With SCOTT AND HEM IN THE GARDEN OF ALLAH we can add another play of his to those which bring us new perspectives about familiar characters. Once again the playwright turbo-charges our imaginations.
Last night his newest entry SCOTT AND HEM IN THE GARDEN OF ALLAH received an updated production, having originally being commissioned and showcased at the Contemporary American Theatre Festival in Shepherdtown, WV earlier this summer. Since the Shephead University festival, he has done some snipping and rewrites - before beginning rehearsals here in the Berkshires of Massachusetts.
St. Germain is a prolific playwright with a real knack for compelling stories. Usually he bases them on legendary or fictional incidents between colorful characters. It is a formula that has proven successful most of the time. St. Germain is an Associate Artist of BSC, and a veteran writer for television and film which he has abandoned in favor of the stage.
St. Germain does extensive research before undertaking a new play, and the author has the knack to dress up delicious nuggets of fact with equal parts of theatricality and truth. While both F.Scott Fitzgerald and Ernest Hemingway are well known and extensively profiled literary giants, their portmanteau reputation as frenemies is often more legend and speculation than documented fact. That both had drinking problems is of course well known and as it turns out also central to the story St. Germain has put on stage.
His setup is simple: It's July 4, 1937 and Fitzgerald (Joey Collins) is in an apartment in the Garden of Allah complex in West Hollywood and under orders to finish a film script for Louis B. Mayer by midnight. He is under the watchful eye of Mayer's personal assistant Miss Evelyn Montaigne (Angela Pierce) who reviews and types each section as it is finished. Scottie's career at this point is in decline and he has been drinking a lot. When the monitor is alone, she checks the room for hidden bottles of liquor. As a condition of his $1,000 a week contract, Fitzgerald has been given strict orders not to drink, and so he has reached day nine of sobriety. Outside we can hear revelers celebrating the Fourth, and Tallulah Bankhead is running around naked while Dorothy Parker is encouraging everyone to join the fun.
There's a knock at the door, Miss Montaine opens it to see Ernest Hemingway (Ted Koch) who she tries to rebuff, but to no avail. This scene is hilarious as the secretary deliberately calls him Mr Hemmings and pretends to not know who the legendary writer is. Fitzgerald returns to find his old friend, and welcomes him, while the monitor is forced to acquiesce to a visit.

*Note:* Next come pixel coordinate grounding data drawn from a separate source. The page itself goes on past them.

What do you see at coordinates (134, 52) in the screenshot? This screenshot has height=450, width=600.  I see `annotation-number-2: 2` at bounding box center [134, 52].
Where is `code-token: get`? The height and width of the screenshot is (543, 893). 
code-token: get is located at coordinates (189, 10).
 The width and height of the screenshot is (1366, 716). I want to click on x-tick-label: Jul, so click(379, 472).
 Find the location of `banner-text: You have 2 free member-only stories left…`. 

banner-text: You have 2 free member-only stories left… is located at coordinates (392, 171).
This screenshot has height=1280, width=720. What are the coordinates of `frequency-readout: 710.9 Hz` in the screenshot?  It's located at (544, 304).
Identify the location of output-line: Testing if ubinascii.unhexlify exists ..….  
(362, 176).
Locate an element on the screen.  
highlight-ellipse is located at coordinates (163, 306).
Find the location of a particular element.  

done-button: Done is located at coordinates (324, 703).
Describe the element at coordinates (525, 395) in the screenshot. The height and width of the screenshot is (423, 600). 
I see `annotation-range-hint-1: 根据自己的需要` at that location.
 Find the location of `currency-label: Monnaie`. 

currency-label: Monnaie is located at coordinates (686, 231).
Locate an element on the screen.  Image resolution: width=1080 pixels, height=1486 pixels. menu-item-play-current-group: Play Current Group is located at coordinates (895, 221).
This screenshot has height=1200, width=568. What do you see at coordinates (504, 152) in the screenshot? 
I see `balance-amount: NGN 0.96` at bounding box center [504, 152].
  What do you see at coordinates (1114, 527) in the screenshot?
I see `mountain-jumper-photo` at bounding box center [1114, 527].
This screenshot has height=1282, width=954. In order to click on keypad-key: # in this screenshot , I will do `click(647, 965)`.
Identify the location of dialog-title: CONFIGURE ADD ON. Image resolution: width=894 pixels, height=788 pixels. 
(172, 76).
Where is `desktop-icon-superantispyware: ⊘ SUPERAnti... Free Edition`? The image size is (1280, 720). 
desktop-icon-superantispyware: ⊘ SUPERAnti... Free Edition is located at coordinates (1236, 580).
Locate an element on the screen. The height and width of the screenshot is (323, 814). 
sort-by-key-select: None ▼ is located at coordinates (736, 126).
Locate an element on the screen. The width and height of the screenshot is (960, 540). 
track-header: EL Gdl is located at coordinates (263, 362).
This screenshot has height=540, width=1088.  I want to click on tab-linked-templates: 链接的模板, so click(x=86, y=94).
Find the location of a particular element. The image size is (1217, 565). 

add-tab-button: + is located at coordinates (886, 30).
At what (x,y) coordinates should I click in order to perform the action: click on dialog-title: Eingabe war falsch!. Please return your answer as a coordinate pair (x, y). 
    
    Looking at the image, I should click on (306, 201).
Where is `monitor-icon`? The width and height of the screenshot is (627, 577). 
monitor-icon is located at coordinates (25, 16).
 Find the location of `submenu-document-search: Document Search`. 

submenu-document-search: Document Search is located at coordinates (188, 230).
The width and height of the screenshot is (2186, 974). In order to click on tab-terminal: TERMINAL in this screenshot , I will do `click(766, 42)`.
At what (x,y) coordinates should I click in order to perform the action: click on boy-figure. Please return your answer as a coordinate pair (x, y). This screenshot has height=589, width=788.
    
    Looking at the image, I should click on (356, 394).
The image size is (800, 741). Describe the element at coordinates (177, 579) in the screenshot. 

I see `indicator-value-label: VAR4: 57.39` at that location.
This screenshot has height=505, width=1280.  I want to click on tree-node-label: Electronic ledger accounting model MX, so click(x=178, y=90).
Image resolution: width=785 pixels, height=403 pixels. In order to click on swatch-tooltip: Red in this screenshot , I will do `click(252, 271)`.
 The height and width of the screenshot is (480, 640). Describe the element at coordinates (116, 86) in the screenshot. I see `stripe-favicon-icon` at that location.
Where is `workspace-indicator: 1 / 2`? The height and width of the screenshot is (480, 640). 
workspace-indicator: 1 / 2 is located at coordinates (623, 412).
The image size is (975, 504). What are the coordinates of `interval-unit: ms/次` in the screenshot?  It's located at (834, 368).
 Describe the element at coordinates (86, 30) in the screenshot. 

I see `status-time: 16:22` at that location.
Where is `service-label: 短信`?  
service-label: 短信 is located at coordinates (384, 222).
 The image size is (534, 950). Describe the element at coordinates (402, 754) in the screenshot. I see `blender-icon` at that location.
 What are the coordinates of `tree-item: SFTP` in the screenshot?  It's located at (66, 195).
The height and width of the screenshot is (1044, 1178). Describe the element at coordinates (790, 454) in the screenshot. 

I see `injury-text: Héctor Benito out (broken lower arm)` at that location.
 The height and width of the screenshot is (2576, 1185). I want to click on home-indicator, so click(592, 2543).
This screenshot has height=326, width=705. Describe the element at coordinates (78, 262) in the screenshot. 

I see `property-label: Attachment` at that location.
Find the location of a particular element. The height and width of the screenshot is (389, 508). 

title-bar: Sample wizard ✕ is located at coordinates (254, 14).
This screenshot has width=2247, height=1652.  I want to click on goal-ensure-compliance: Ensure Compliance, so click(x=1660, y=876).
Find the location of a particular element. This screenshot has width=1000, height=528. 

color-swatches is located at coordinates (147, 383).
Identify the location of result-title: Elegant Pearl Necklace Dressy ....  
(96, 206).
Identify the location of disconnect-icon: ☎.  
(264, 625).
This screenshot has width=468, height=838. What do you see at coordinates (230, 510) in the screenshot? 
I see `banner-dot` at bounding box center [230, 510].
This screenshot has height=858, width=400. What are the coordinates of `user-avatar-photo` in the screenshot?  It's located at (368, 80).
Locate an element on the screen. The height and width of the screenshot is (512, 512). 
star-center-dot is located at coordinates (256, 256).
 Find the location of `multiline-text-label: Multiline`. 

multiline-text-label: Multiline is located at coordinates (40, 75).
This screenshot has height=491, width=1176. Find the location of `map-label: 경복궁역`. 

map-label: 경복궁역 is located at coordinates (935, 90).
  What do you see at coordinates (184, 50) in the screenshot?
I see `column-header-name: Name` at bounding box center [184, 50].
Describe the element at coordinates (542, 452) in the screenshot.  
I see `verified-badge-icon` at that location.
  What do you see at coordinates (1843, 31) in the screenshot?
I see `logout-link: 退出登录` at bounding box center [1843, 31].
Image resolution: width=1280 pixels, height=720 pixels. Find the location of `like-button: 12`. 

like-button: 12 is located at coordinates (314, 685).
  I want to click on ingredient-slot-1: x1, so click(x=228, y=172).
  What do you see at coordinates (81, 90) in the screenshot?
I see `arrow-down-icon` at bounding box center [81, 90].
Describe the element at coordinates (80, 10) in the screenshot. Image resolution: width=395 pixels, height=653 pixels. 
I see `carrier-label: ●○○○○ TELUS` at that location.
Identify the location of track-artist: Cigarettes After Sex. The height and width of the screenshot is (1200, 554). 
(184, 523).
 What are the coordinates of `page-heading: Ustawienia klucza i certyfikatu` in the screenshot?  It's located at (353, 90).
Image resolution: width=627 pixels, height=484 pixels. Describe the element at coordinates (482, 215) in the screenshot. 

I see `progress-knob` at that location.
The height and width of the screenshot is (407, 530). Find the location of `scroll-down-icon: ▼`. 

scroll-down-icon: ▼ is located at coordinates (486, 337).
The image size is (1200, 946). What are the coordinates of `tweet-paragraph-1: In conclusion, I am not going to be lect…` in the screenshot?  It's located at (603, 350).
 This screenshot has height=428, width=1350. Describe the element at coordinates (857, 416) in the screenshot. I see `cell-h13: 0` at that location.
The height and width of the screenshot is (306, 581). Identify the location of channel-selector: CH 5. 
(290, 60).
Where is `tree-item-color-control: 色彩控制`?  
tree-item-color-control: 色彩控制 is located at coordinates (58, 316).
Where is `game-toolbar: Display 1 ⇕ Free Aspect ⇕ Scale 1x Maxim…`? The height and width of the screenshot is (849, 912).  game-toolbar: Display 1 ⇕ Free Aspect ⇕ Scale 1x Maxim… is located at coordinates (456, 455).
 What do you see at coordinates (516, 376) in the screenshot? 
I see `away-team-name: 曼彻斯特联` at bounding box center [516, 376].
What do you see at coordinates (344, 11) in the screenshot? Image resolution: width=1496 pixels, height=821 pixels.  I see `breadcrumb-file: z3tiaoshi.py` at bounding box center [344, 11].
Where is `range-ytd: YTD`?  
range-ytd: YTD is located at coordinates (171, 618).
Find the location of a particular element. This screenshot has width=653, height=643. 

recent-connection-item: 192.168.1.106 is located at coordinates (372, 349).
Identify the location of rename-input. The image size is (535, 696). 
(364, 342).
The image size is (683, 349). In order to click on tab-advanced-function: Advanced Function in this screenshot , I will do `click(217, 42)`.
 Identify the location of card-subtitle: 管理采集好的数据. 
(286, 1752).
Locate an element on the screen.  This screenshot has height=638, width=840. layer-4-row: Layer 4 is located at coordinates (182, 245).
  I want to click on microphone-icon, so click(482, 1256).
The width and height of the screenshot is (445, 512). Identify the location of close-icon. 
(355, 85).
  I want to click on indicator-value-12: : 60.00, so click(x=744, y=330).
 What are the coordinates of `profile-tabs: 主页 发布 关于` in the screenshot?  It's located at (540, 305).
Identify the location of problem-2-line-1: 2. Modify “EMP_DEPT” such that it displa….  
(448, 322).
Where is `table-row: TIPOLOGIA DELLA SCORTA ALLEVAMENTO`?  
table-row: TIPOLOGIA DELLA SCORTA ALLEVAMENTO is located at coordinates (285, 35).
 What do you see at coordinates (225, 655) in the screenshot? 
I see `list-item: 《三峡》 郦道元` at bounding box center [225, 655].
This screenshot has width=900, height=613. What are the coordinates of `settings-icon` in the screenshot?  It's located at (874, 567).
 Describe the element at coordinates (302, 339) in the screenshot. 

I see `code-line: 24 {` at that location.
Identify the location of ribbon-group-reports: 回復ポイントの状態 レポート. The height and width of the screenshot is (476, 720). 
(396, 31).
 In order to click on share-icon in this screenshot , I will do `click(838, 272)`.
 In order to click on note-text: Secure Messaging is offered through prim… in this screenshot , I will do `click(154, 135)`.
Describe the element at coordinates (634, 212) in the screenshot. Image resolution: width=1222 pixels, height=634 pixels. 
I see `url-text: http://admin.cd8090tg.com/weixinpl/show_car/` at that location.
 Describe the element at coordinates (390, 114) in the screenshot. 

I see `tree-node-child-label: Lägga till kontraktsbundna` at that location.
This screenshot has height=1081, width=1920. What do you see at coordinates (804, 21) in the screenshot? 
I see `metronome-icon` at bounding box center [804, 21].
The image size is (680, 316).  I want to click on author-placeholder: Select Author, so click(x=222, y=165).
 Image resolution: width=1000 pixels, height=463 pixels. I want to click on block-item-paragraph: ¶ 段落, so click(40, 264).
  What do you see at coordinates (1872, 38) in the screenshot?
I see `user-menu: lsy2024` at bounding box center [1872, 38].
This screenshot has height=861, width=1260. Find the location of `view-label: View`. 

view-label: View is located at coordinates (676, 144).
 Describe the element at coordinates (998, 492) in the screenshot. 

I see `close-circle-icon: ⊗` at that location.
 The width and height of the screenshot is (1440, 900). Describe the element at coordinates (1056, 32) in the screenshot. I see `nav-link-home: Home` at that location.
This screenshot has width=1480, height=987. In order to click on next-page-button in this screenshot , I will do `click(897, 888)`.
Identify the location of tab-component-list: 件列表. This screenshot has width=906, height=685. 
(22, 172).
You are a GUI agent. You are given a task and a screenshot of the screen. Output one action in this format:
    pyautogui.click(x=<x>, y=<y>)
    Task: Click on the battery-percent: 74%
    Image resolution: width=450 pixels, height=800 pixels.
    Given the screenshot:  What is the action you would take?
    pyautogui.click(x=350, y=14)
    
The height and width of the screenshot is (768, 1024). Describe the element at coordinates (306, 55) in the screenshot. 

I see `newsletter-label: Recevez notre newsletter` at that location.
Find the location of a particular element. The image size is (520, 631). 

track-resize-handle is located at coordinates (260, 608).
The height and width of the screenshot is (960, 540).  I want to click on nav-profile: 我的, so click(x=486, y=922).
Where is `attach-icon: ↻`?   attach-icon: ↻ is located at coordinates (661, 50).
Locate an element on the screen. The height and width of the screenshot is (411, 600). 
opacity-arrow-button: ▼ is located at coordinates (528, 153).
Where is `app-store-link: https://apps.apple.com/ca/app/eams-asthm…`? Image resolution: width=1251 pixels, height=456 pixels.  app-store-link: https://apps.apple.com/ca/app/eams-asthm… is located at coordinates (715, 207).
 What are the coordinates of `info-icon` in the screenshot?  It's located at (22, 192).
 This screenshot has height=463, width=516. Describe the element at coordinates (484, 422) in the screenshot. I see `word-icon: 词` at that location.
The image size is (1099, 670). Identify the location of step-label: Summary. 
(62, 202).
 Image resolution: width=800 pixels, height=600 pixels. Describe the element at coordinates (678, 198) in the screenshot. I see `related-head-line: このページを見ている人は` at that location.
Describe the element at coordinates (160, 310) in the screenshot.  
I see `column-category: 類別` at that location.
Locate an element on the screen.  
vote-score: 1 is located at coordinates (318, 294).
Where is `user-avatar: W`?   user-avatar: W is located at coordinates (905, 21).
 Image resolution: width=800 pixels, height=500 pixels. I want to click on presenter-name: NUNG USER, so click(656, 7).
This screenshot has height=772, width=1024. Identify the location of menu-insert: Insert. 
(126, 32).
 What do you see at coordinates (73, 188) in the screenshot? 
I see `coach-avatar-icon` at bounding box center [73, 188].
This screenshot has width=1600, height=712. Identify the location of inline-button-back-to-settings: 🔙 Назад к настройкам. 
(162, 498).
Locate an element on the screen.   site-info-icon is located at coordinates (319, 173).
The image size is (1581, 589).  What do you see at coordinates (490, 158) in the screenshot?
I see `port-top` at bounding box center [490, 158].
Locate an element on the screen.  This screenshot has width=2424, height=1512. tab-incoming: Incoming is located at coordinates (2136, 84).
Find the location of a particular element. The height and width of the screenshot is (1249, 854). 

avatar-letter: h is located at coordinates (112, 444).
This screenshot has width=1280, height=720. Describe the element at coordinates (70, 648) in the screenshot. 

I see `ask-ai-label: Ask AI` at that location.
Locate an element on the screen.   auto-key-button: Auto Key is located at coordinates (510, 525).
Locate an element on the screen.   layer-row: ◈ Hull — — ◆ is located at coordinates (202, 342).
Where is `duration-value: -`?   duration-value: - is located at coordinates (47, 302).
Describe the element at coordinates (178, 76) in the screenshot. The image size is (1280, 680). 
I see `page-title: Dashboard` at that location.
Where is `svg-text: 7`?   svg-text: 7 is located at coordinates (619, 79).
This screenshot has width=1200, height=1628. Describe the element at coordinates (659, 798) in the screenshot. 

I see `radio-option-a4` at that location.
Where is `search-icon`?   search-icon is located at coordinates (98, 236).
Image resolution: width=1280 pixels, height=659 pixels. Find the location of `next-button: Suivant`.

Within minutes, Hemingway produces a pint of liquor, and pours himself a glass, managing to give it a quick gourmet-like sniff in the briefest of instants before it is downed. Fitzgerald resists, and continues to drink a non-alcoholic concoction he has found does the job for him.
Playing the drinker on stage is a tough job for both actors and playwrights, especially when the slide into drunkenness takes place ever so slowly over the period of an hour or so. The subtle changes in Ted Koch's Hemingway speech and attitude were wonderfully subtle, as was Joey Collins increasing impatience with his unexpected guest. For as Hemingway drank, Fitzgerald was doing what is called "budding" or building up to a drink. The dialogue becomes sharper, the mistrust deeper and the resentments more exposed as Scott and Hem get around to talking about what is really on their minds, and their individual fears, doubts and insecurities are revealed. At the root of their malaise lay uncertainties about sanity, sexuality and success.